Native Language Identification Using Spectral and Source-Based Features

Avni Rajpal, Tanvina B. Patel, Hardik B. Sailor, Maulik C. Madhavi, Hemant A. Patil, Hiroya Fujisaki

The task of native language (L1) identification from non-native language (L2) can be thought of as the task of identifying the common traits that each group of L1 speakers maintains while speaking L2 irrespective of the dialect or region. Under the assumption that speakers are L1 proficient, non-native cues in terms of segmental and prosodic aspects are investigated in our work.
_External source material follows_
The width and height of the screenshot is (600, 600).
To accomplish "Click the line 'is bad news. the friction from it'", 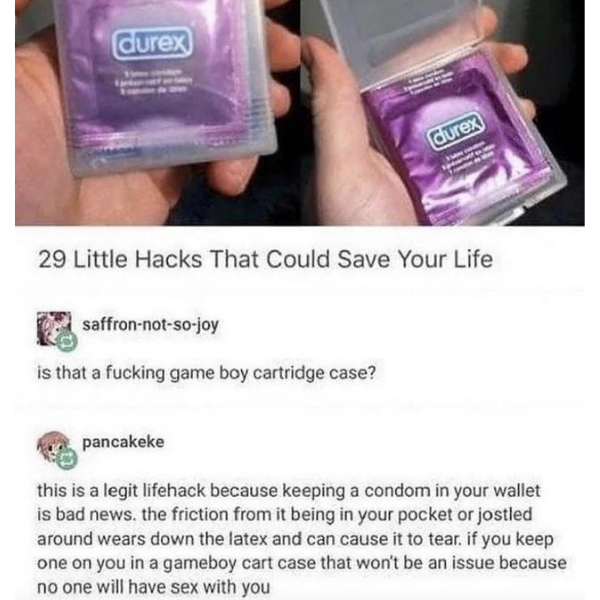I will tap(285, 514).
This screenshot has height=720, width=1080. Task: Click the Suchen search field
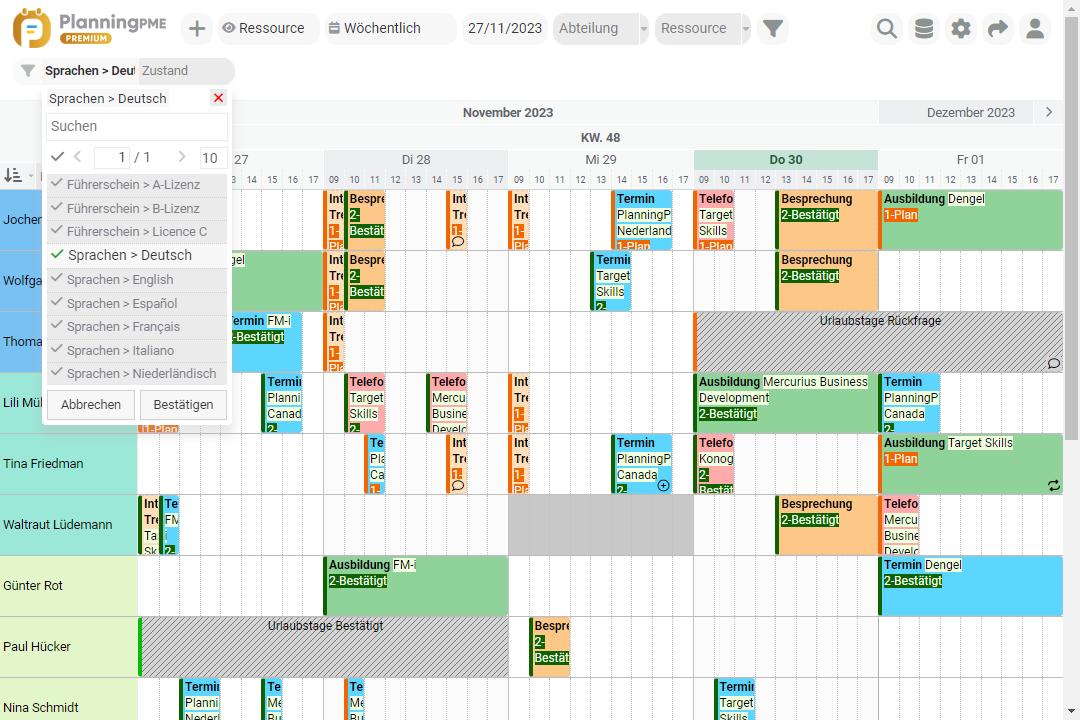137,127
In this paper, we propose the use of longer duration cepstral features, namely, Mel frequency cepstral coefficients (MFCC) and auditory filterbank features learnt from the database using Convolutional Restricted Boltzmann Machine (ConvRBM) along with their delta and shifted delta features. MFCC and ConvRBM gave accuracy of 38.2% and 36.8%, respectively, on the development set provided for the ComParE 2016 Nativeness Task using Gaussian Mixture Model (GMM) classifier. To add complementary information about the prosodic and excitation source features, phrase information and its dynamics extracted from the log(F0) contour of the speech was explored. The accuracy obtained using score-level fusion between system features (MFCC and ConvRBM) and phrase features were 39.6% and 38.3%, respectively, indicating that phrase information and MFCC capture complementary information than ConvRBM alone. Furthermore, score-level fusion of MFCC, ConvRBM and phrase improves the accuracy to 40.2%.

DOI: 10.21437/Interspeech.2016-1100

Rajpal, A., Patel, T.B., Sailor, H.B., Madhavi, M.C., Patil, H.A., Fujisaki, H. (2016) Native Language Identification Using Spectral and Source-Based Features. Proc. Interspeech 2016, 2383-2387.